GAP years, mid-life crises, retirement tourism – for many, these are good reasons for adventurous travel – out of one’s comfort zone.

In a recent TV series on pilgrimage many of the ‘travellers’ said they weren’t religious, but perhaps on a spiritual quest, and certainly enthralled by their ‘discoveries’, as well as enriched by the camaraderie and the support they received at the staging posts along the way.

By being bundled in with shepherds and stables in yearly nativity plays, and arriving eventually in Bethlehem after changing (camel) trains at the cross king’s station in Jerusalem, those middle eastern astrologers can for us easily lose some of their distinctiveness - we overlook their sheer single-minded determination.

Apparently geekish advisers on royal matters with PhDs in star-gazing, they set out on a 1,000 mile desert trek to pay homage to a new King of Judah (with appropriate regal pressies), inspired for this unique event purely by belief in their life’s research.

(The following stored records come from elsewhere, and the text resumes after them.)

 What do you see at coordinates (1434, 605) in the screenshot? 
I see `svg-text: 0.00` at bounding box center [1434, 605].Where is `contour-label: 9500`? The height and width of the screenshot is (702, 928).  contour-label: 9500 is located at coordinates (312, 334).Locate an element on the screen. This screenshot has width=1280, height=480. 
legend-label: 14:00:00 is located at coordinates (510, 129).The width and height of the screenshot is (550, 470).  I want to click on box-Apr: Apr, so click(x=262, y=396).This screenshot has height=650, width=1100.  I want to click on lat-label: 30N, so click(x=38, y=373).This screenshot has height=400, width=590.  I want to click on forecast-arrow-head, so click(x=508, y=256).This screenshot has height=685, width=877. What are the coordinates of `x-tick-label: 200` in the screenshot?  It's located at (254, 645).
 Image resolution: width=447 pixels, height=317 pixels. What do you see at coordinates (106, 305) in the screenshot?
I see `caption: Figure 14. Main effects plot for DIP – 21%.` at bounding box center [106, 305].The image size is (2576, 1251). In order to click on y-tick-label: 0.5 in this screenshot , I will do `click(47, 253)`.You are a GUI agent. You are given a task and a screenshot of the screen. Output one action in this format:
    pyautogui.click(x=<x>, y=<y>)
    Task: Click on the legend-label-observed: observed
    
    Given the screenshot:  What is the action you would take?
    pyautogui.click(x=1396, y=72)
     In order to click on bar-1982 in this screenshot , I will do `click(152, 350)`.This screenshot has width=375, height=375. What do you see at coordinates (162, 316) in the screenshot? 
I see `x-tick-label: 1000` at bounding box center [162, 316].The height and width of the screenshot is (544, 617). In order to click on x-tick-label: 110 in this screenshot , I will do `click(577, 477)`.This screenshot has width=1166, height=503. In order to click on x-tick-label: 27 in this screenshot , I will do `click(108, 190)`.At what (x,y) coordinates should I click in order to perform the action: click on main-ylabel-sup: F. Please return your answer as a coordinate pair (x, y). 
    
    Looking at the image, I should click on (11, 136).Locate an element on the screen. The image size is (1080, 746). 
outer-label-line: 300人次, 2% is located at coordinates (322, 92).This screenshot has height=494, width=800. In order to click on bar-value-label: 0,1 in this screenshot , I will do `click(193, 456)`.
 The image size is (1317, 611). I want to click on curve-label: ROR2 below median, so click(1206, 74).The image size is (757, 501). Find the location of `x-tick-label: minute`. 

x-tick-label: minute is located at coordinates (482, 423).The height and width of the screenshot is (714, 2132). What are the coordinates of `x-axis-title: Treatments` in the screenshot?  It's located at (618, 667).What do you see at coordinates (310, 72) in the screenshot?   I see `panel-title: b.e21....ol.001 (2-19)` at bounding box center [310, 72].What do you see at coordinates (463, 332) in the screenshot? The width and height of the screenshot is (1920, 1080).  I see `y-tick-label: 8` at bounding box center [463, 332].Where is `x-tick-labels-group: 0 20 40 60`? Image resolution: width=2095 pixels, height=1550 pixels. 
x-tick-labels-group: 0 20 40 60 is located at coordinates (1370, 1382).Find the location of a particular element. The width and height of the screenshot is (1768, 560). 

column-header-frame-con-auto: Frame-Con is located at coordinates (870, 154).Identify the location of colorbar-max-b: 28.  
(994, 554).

T.S.Eliot’s poem highlights the rigours of their journey (‘A cold coming'), and the challenge of finding not a prince but a pauper: their world-eye view turned upside down.

For us, the child-centred Christmas story usually still manages to survive our celebrations – and there will be moments when, in a pause, we gain a new insight, add an extra item to our belief-basket.

But have we just let another Christmas slip by, drifting wishfully into the New Year without having made a serious, challenging, sometimes painful journey of discovery about our personal faith, one that might, like that of the Magi, prove life-changing?

Sometime this opportunity comes by happenstance, sometimes contrived by others, often by an extension of what we do normally.

Maybe some action about water-shortage or, more likely, floods in our own neighbourhood, might prompt us to give money to those stricken by drought in Mali or floods in Bangladesh, while TV news of Coptic Christian persecutions should challenge us to ask of our own faith ‘What if…?’ and then determine to dig deeper foundations so we can also be a staging post for other people’s journeys.